One reason the cleanup figures to be so expensive is that it calls for “bank-to-bank dredging … followed by capping of the river bottom,” the release said.

The EPA said it consulted with the state Department of Environmental Protection, U.S. Army Corps of Engineers, U.S. Fish & Wildlife Service and the National Oceanic and Atmospheric Administration, “with outreach to representatives of the many communities along the lower Passaic River” over seven years to develop the cleanup plan.

The EPA will hold three public hearings to outline the plan as it now stands, the initial one slated for May 7 at 7 p.m. at the Portuguese Sports Club, 55 Prospect St., Newark.

Another May hearing – the date and location not yet fixed – will be held in Kearny and a June hearing is to follow, again date and location to be determined, in Belleville.

People can also submit written comments by mail to: Alice Yeh, Remedial Project Manager, U.S. Environmental Protection Agency, 290 Broadway, N.Y., N.Y. 10007- 1866 or by email to: PassaicLower8MileComments. Region2@epa.gov. For more information, call 212-637-4427.

“High concentrations of dioxin, PCBs and other contaminants in the lower eight miles of the Passaic River are a serious threat to the people who eat fish and crabs from this river,” Enck said. (Catching crabs is prohibited and there are “Do Not Eat” advisories posted for all fish in the lower Passaic.)

“The EPA’s proposed cleanup plan will result in a cleaner river that protects people’s health and increases the productive use of one of New Jersey’s most important natural resources and creates jobs during the cleanup. Doing less is not good enough for this river or the people who live along it,” Enck said.

According to the EPA, the Diamond Alkali plant in Newark that produced Agent Orange and pesticides in the 1960s “generated dioxin that contaminated the land and the river.” An additional 100 or so companies “are potentially responsible for generating and releasing” other pollutants into the river.

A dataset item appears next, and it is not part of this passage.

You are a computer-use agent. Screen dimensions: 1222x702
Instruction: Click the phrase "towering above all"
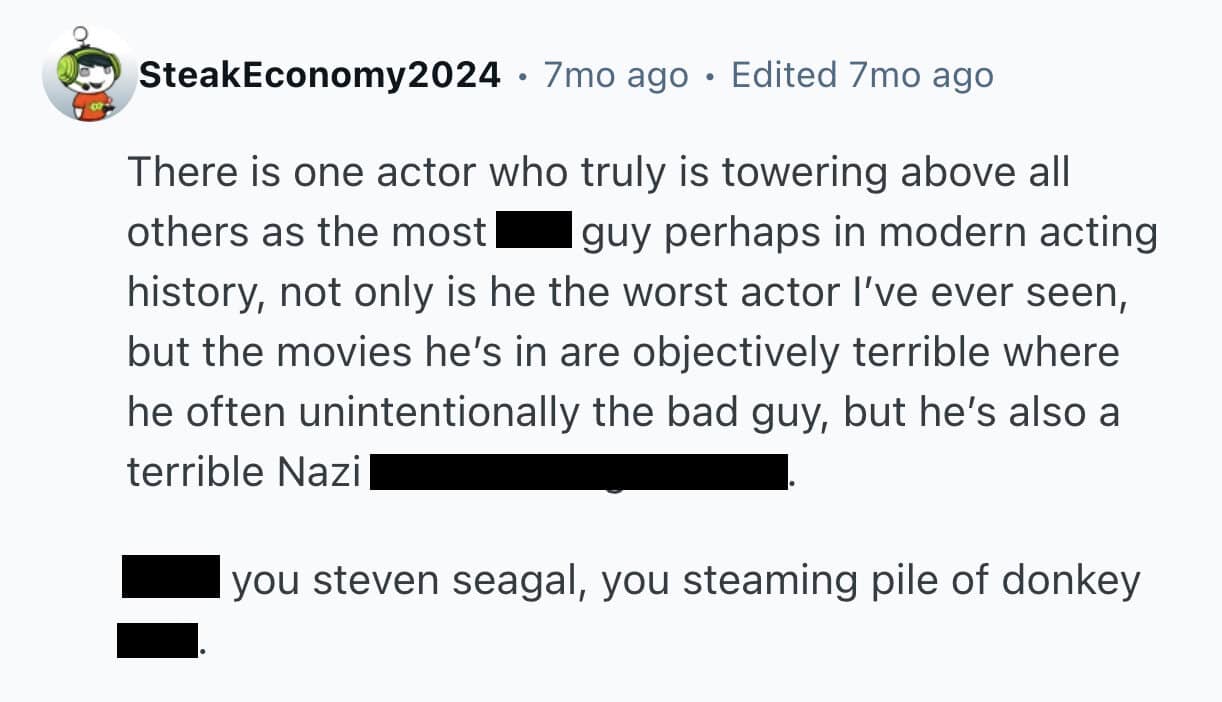pos(895,173)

The lower 17 miles of the river, running from Newark Bay to the Dundee Dam at Garfield, are part of the Diamond Alkali Superfund site and from 1983 to 2001, extensive cleanup work was done on land at the Diamond Alkali facility and in the streets and homes near it. In 2012, an EPA-approved contractor dredged, treated and removed 40,000 cubic yards of dioxin contaminated sediment from the river near the plant. And in 2013, EPA oversaw dredging of about 16,000 cubic yards of “highly contaminated sediment” from a half-mile stretch of the river along Riverside County Park in Lyndhurst, outside of the lower eight miles. That work is ongoing.

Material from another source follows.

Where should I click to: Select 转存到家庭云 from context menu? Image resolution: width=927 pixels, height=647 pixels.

A long-term study of what to do about contaminated sediment in the 17-mile stretch is still being done by a group of about 70 corporate entities known as the Lower Passaic Cooperating Partners Group with EPA oversight.

Meanwhile, the EPA is focused on the cleanup of the Passaic’s lower eight miles where “there is an approximately 10-to-15-foot deep reservoir of contaminated fine-grained sediment,” of which 4.3 million cubic yards – enough to fill MetLife Stadium twice – “will be dredged and removed” and a protective cap consisting of stone and two feet of sand and will be placed over the 5.4 million cubic yards of contaminated sediment that would remain on the river bottom.

EPA says the dredging would remove nearly 18 pounds of “highly toxic” dioxin, more than 35,000 pounds of mercury, in excess of 15,000 pounds of PCBs and nearly 2,000 pounds of DDT. The toxic mix would be “prepared for transport by rail for incineration and/or disposal in landfills.” An estimated 7% of the stuff “may require incineration at out-of-state facilities in the U.S. and Canada.”

Along the shore, however, the cap will be “one foot of sand and one foot of materials to support habitat for fish and plants.”

After it has a final cleanup plan in place, EPA will undertake engineering and design work “in the following years.” EPA says it will continue to “pursue agreements to ensure that the cleanup work [being proposed for the lower eight miles] be carried out and paid for by those responsible for the contamination at the site.”